Your objective: Your answer must hold only the lines below from the line containing "You are a GUI" through the line containing "Given: Reload the page with the refresh icon", each reproduced exactly.

[Supplied entries — start]

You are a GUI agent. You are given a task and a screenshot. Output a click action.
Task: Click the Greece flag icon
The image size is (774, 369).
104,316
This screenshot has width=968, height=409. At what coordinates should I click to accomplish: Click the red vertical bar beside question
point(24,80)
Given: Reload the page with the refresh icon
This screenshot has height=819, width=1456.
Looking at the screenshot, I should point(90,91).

[Supplied entries — finish]
[Supplied entries — start]

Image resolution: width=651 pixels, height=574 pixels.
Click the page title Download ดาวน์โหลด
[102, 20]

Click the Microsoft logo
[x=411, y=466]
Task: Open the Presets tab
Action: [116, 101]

[Supplied entries — finish]

Result of this task:
You are a GUI agent. You are given a task and a screenshot. Output a click action.
Task: Click the Greece flag icon
The image size is (774, 369).
104,316
This screenshot has width=968, height=409. At what coordinates should I click to accomplish: Click the red vertical bar beside question
point(24,80)
Given: Reload the page with the refresh icon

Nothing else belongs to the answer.